Luckily, we do the work for you. We will compute gr(t)gr(t) using a statistical algorithm, the Kalman filter. The Kalman filter is an algorithm that estimates the state of a dynamic system from noisy measurements. In our case, the state is the growth rate, and the measurements are the optical density readings. We input optical density observations one at a time, and the Kalman filter updates its estimate of the growth rate based on the new observation. This allows us to track the growth rate in real-time, as the culture grows.

Online: Using the Pioreactor's software

When you start the "Growth rate" action in your Pioreactor, the action starts reading from the stream of OD readings, and computes the growth-rate for each reading. The growth rate is then displayed in the Pioreactor UI.

Offline: Using the growth-rate tool

We have implemented our algorithm and estimation in an easy-to-use web app, the growth-rate tool. You can use this tool to upload your optical density and (optionally) dosing events data, and it will compute the growth rate for you.

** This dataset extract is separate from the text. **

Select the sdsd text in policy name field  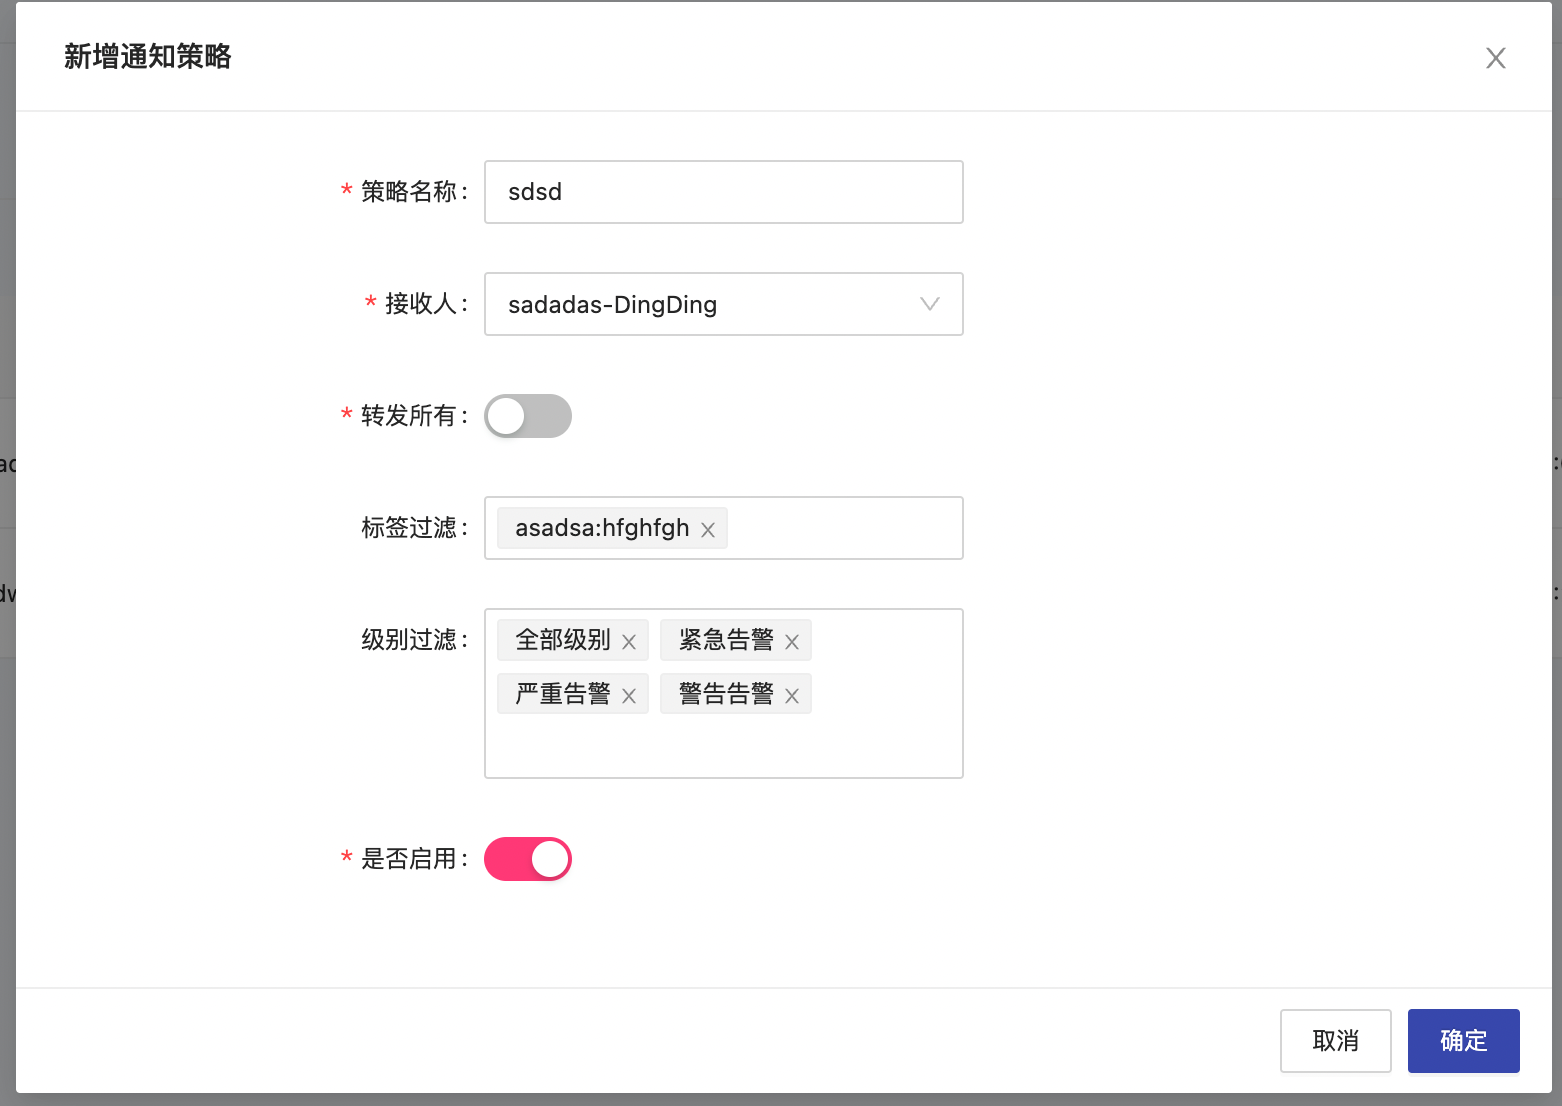pos(534,192)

Backed by our Python library, grpredict

If you want more control, you can use our grpredict Python library, available with:

pip install grpredict

This is the same library that's used in our Pioreactor software.

Model parameters

  • baseline samples: the number of samples at the start of the dataset to use for initial variance calculations, and as the baseline value to normalize the optical densities against (so that the initial nOD is nearly equal to 1.0)
  • Growth-rate std: a Kalman-filter specific parameter. Higher values allow more flexibility in the growth rate, lower values smooth the growth rate.
  • nOD std.: a Kalman-filter specific parameter. If your dosing large amounts at a time, you may want to increase this.
  • OD std. factor: a Kalman-filter specific parameter. If your sample are very noisy, you can increase 2x to dampen the affect of that noise.
  • Outlier threshold: a Kalman-filter specific parameter. Large outliers or shifts in OD will likely be taken care of by setting this to 5, but try values between 3 and 5 if you want to handle less large outliers.

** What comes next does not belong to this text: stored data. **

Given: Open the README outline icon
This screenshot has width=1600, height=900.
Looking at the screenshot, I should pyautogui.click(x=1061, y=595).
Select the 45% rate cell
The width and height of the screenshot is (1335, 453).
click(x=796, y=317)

Required CSV schemas for growth-rate tool

To upload your optical density and dosing events data to the Pioreactor, you need to prepare CSV files with specific schemas. Below are the required formats for each file, along with common pitfalls to avoid.

tip

If using the Pioreactor UI to export datasets Optical density and Dosing event log, these already have the correct schema. Use the "Partition output files by Pioreactor" to split the exports into individual CSV files per Pioreactor unit.

1. Optical-Density CSV

ColumnRequired?Expected dtypeDescription
od_readingYesfloatRaw or pre-normalized optical-density measurement.
hours_since_experiment_createdYesfloatElapsed hours since the experiment’s “time 0”. Use decimals for sub-hour resolution (e.g. 0.4167 ≈ 25 min).
info

Additional columns (sensor angle, experiment name, etc.) are ignored by the parser, so feel free to keep them. Also, the uploaded CSV should only reference a single unit, so if you have multiple units, you should have multiple CSVs.

Minimal example

od_reading,hours_since_experiment_created
0.1725,0.397
0.1735,0.399
0.1749,0.402

2. Dosing-events CSV

ColumnRequired?Expected dtypeDescription
eventYescategory (string)Either add_media, add_alt_media, or remove_waste.
volume_change_mlYesfloatvolume change (mL)
hours_since_experiment_createdYesfloatTimestamp in hours, exactly matching the OD clock.

Minimal example

event,volume_change_ml,hours_since_experiment_created
add_media,1.0,1.533
remove_waste,1.0,1.544
remove_waste,2.0,1.567

Common pitfalls

  • Header spelling mattersodReading, OD_reading, or trailing spaces will fail validation.
  • Mixed delimiters – Ensure you’re saving with commas.
  • Unitsvolume_change_ml must be millilitres; convert L → mL beforehand.
  • Consistent clock – Both files must use the same hours_since_experiment_created reference, or dilution jumps won’t align.